Geistliches

Vertrauen wie… eine Katze!

Mein Laptop ist aufgeklappt und ich schaue mir vom Bett aus den Abschlussgottesdienst vom Kirchentag an. Sandra Bils predigt darüber, dass Gott seine Gurkentruppe total liebt und diese Liebe von Christen weitergegeben werden sollte. Vielleicht in neuen Formen, wie einer beweglichen Würstchenbude: Glaube, Liebe, Currywurst. Kater Findus kommt angetappst und maunzt mir freundlich zu. Das Thema des Kirchentags ist: Werft euer Vertrauen nicht weg. Wie so oft kommt mir der „Ja, aber wie?“-Gedanke. Wie sieht es eigentlich aus, Gott zu vertrauen? 

Findus hat sich mittlerweile an meine Seite gekuschelt, auf den Rücken gerollt und streckt mir seinen Bauch entgegen. Klare Aufforderung: Kraul mich! Gedankenabwesend streichle ich ihm über den kleinen Körper. Kurz überkommt mich der Gedanke, wie cool es ist, dass dieser kleine Kerl mir so vertraut, obwohl er erst vor wenigen Wochen bei uns eingezogen ist. Und dann habe ich es: Ein Bild dafür, wie Vertrauen aussieht. Findus zeigt mir offen seine verletzlichste Stelle, den Verwundbarsten Punkt und überlässt ihn völlig meiner Fürsorge. Er entspannt sich so vollkommen, dass er schließlich einschläft. Er vertraut ganz darauf, dass ich ihm nichts Böses will, ihn nicht ausnutze, und nur Gutes für ihn tue. Er vertraut darauf, dass ich ihm weiterhin täglich sein Futter gebe und gerne zwischendurch mal streichle. So könnte ich doch Gott vertrauen. Ihm meine verwundbarsten Punkte offen zeigen im völligen Vertrauen darauf, dass er mir Gutes tun will. Völlig in seiner Gegenwart entspannen, weil er mich auch weiterhin mit allem versorgen wird, was ich brauche. Mir keine Sorgen machen, weil ich jetzt in diesem Moment einfach sein darf. 

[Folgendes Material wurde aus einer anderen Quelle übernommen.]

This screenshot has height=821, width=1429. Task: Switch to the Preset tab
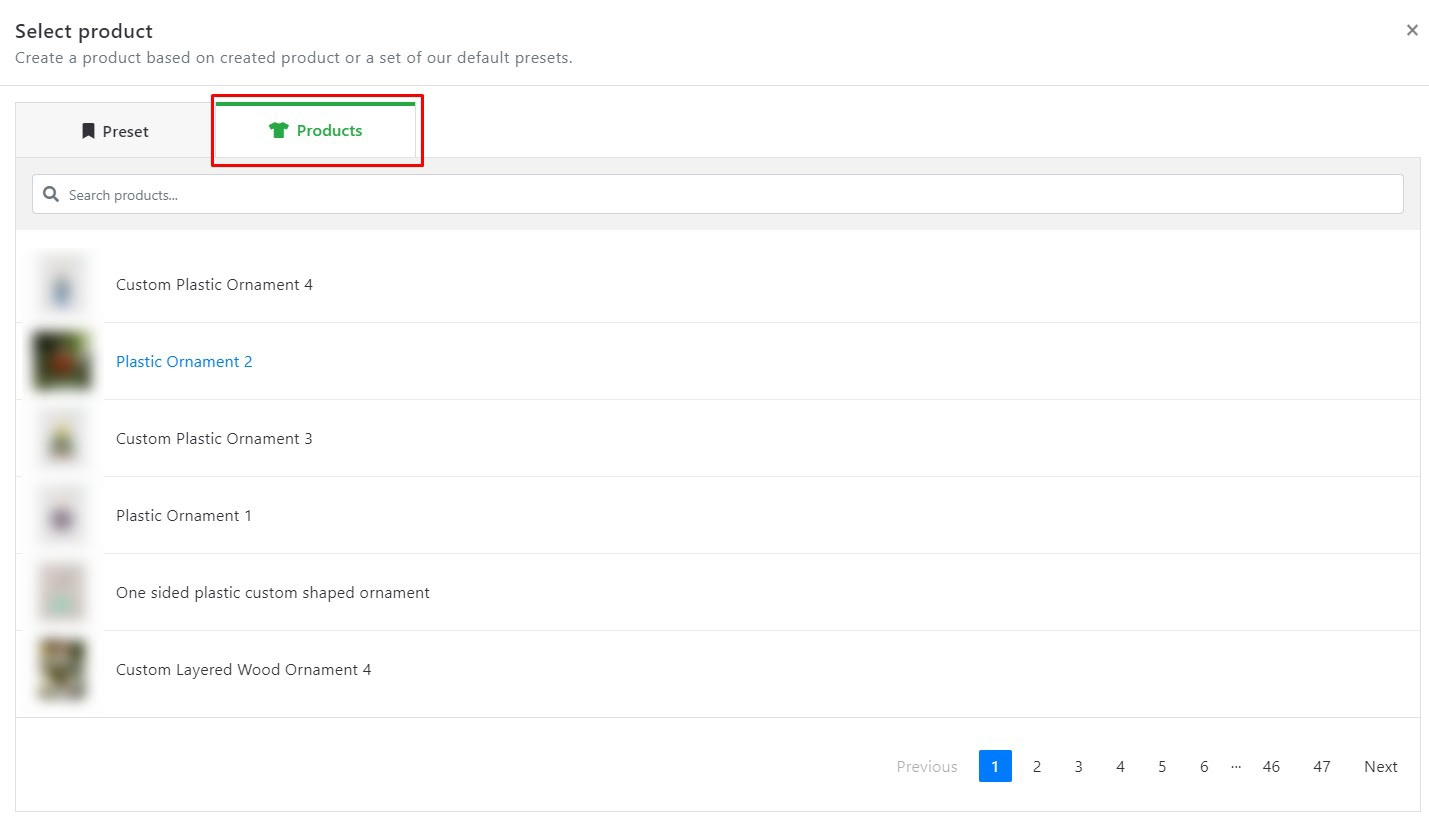(115, 131)
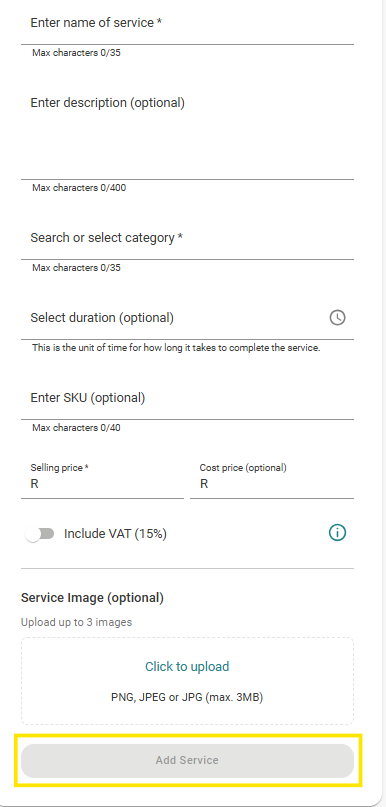Click the "Service Image (optional)" heading
This screenshot has width=386, height=807.
[x=92, y=598]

Ein friedliches Bild steigt in meinem Kopf aus. Vertrauen und innerer Friede könnten einander bedingen…Der Gottesdienst neigt sich dem Ende zu und eine Pfarrerin spricht den Segen: „Der HERR hebe sein Angesicht über dich und gebe dir Frieden.“ Amen. Diesem Gott vertraue ich gerne.